Enhancing Traceability in Clinical Research Data through a Metadata Framework
Background The clinical research data lifecycle, from data collection to analysis results, functions in silos that restrict traceability. Traceability is a requirement for regulated clinical research studies and an important attribute of nonregulated studies. Current clinical research software tools provide limited metadata traceability capabilities and are unable to query variables across all phases of the data lifecycle.
Objectives To develop a metadata traceability framework that can help query and visualize traceability metadata, identify traceability gaps, and validate metadata traceability to improve data lineage and reproducibility within clinical research studies.

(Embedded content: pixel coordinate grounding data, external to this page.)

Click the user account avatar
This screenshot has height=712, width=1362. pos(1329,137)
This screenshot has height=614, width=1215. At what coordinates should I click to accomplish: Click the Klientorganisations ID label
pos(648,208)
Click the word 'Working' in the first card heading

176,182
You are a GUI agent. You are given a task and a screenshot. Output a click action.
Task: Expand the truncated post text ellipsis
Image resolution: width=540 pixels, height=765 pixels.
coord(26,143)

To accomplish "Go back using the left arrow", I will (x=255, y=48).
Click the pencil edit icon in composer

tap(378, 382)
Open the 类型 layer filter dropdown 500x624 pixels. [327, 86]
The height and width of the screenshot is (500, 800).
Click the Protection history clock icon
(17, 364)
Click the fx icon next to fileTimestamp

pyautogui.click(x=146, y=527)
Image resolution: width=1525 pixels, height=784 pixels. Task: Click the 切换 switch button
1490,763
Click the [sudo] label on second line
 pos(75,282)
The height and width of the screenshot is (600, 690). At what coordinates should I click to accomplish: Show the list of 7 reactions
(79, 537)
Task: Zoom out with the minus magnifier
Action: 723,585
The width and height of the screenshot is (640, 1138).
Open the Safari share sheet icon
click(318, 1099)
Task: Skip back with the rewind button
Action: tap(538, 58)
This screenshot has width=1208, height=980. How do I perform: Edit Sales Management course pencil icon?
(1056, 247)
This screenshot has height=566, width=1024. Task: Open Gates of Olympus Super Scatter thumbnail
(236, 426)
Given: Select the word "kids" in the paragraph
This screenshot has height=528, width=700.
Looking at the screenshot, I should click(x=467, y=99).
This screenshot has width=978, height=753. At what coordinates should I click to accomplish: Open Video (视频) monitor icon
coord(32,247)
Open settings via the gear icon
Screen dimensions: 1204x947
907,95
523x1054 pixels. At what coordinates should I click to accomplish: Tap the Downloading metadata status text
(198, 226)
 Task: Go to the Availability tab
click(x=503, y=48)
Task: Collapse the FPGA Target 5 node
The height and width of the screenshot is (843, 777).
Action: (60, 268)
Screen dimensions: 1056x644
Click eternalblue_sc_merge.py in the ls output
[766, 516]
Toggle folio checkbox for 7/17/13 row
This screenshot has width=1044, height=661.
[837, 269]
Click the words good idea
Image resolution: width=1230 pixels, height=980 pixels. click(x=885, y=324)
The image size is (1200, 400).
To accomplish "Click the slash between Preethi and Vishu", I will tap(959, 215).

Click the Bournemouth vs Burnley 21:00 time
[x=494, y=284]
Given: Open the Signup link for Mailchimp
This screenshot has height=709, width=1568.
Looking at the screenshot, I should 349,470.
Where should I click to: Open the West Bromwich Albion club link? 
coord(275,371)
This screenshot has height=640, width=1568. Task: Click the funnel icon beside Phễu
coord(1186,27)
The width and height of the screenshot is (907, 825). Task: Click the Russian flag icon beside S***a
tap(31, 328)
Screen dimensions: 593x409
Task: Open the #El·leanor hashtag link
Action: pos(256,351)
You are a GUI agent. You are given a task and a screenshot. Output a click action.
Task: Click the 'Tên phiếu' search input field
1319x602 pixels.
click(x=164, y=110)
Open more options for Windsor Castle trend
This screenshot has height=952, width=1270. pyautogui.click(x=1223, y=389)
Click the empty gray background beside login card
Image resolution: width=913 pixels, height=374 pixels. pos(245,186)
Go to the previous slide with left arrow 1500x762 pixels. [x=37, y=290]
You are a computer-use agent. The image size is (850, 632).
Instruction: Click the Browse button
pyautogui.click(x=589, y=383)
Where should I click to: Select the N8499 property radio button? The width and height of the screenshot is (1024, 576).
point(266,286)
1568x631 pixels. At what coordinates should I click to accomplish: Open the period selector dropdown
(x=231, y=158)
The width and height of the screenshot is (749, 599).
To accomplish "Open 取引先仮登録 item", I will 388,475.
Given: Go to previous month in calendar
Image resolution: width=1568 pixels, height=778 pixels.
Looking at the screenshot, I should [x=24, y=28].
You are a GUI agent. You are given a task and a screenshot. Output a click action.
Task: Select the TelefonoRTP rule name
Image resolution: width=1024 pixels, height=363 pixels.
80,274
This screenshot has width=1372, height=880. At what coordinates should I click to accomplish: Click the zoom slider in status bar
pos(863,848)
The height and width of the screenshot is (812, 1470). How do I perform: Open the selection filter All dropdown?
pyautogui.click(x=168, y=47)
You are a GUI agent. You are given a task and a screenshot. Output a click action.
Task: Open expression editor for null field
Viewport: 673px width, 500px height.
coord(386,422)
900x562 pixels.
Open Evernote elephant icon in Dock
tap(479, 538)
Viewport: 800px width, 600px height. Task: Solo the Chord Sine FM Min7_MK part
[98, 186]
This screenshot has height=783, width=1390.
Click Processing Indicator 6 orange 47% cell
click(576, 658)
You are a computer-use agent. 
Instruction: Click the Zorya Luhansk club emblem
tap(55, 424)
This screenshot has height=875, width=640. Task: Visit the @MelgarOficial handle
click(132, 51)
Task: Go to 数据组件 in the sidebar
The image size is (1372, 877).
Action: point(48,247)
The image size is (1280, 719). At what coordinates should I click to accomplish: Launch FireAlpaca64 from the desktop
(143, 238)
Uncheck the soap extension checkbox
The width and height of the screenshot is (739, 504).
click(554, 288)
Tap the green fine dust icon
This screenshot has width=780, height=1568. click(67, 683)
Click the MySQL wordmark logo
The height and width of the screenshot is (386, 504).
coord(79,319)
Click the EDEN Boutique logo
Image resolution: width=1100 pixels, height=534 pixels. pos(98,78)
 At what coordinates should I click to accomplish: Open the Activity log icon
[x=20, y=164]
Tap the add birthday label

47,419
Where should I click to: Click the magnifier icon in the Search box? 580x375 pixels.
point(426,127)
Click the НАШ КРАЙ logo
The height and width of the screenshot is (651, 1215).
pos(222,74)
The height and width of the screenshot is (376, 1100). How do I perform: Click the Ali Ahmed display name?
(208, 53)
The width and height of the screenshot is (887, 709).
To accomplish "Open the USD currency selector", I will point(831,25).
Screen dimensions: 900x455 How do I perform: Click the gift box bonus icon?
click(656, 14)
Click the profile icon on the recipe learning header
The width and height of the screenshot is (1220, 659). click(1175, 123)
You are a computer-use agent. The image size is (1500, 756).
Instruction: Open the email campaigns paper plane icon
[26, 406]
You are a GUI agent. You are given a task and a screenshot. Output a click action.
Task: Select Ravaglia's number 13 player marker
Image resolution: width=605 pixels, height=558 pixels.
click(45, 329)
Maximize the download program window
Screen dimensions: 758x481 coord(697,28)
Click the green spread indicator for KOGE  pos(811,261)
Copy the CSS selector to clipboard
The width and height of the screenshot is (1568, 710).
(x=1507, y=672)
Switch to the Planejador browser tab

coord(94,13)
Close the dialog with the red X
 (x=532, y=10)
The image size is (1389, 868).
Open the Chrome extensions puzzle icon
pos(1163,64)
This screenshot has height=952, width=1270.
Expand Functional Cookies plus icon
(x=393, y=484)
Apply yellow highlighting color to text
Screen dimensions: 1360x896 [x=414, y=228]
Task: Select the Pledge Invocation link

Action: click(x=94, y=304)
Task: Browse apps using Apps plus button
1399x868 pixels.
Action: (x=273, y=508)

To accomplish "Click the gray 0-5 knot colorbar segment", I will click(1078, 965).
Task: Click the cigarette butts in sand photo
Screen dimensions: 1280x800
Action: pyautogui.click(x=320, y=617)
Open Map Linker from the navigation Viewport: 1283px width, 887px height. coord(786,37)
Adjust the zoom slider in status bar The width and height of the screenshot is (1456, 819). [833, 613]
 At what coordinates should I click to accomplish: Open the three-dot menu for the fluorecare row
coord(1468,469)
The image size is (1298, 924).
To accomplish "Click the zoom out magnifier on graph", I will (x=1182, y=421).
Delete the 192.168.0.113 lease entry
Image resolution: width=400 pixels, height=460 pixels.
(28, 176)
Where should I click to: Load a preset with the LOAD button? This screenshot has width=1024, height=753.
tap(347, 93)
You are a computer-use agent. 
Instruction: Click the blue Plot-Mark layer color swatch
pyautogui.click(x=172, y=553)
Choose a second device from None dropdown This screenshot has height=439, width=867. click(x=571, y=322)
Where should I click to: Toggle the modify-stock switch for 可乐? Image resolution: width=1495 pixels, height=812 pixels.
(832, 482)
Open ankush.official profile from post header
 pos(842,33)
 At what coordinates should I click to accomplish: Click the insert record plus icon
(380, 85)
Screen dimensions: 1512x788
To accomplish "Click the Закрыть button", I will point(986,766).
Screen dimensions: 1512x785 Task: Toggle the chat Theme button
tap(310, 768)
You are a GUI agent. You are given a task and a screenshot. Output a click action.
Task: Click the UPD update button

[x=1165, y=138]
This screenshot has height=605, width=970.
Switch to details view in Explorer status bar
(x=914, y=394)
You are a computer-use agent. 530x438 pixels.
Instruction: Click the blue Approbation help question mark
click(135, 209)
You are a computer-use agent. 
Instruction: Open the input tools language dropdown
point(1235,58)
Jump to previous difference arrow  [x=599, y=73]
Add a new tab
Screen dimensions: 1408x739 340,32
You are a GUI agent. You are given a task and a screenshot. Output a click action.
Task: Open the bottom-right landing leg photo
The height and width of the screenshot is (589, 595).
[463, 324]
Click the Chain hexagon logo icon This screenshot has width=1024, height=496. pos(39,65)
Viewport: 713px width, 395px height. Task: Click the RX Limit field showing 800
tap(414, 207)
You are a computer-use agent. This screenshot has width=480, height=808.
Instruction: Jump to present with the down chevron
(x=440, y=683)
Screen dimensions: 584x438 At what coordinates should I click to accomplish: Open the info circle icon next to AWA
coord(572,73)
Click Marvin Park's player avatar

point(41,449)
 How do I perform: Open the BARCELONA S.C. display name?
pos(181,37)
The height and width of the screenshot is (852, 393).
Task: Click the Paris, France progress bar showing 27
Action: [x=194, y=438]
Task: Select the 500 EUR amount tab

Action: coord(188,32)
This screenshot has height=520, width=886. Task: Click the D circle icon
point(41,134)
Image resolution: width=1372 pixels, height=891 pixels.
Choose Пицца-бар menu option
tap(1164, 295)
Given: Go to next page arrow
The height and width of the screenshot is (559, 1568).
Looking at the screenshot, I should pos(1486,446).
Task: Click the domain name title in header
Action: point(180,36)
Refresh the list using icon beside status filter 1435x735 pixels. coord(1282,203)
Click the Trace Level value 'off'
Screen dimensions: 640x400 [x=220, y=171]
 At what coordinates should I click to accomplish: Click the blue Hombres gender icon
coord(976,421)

Methods This research follows the design science research paradigm where the objective is to create and evaluate an information technology (IT) artifact that explicitly addresses an organizational problem or opportunity. The implementation and evaluation of the IT artifact demonstrate the feasibility of both the design process and the final designed product.
Results We present Trace-XML, a metadata traceability framework that extends standard clinical research metadata models and adapts graph traversal algorithms to provide clinical research study traceability queries, validation, and visualization. Trace-XML was evaluated using analytical and qualitative methods. The analytical methods show that Trace-XML accurately and completely assesses metadata traceability within a clinical research study. A qualitative study used thematic analysis of interview data to show that Trace-XML adds utility to a researcher's ability to evaluate metadata traceability within a study.
Conclusion Trace-XML benefits include features that (1) identify traceability gaps in clinical study metadata, (2) validate metadata traceability within a clinical study, and (3) query and visualize traceability metadata. The key themes that emerged from the qualitative evaluation affirm that Trace-XML adds utility to the task of creating and assessing end-to-end clinical research study traceability.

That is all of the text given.